Provost Dan Myers said that although he came into the process late, he was impressed with the quality of student efforts on the budget. Myers started in his position in mid-January. 

“I don’t think I’ve ever seen anything that well done and comprehensive in terms of participating in the budget process,” Myers said. “And when the quality is that good, it makes it easy to fold it into the process and into the thinking that we’re doing about the budget. We’re very grateful to the students for their input.”

Estes said students will not stop advocating for more actions to make AU more affordable. 

“We need to continue the job we started and hold the board accountable for the promises they made to us — namely, for more transparency in the budget and the salaries and job descriptions of administrative positions,” Estes said. “We are in a place where we can make real change, both here and across the nation.” 
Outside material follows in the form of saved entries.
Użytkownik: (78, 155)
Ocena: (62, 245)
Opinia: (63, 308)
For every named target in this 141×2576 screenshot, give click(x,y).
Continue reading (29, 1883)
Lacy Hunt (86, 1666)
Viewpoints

Burwell’s influence in the budget process came through in her advocacy for more financial aid, Cassell said, adding that the board is “always looking for ways to help students with more scholarship and aid.”

Overall, Kudravetz said, operating expenses were reduced by 1 percent, saving several million dollars in the budget. However, the board made sure that none of the cuts would affect student services like food or travel. 

According to Teresa Flannery, the University’s vice president of communication, the information from the board meeting will be made public within the next month, with a letter from Cassell to be sent out to the AU community at the beginning of next week.

“The transparency and the openness of the community when working on the budget was truly phenomenal,” Kudravetz said. “We’re proud of it and it’s something to be proud of.” 

Maria Carrasco and Haley Samsel contributed reporting to this article.